◆ **Requirements**: Can you rewrite the rows from the line with "Where should I" to the line with "[x=129, y=414]", swapping "earrings" for "necklace" and keeping everything else the same?
** Start Extracted entries **
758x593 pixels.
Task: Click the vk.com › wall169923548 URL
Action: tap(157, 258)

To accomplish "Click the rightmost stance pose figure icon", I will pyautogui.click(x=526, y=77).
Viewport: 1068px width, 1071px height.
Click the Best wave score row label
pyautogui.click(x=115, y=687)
** End Extracted entries **
** Start Extracted entries **
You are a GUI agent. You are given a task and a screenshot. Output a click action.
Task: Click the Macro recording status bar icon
** End Extracted entries **
** Start Extracted entries **
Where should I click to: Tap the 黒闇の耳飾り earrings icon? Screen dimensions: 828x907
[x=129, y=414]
** End Extracted entries **
◆ **Written solution**:
Where should I click to: Tap the 黒闇の耳飾り necklace icon? Screen dimensions: 828x907
[x=129, y=414]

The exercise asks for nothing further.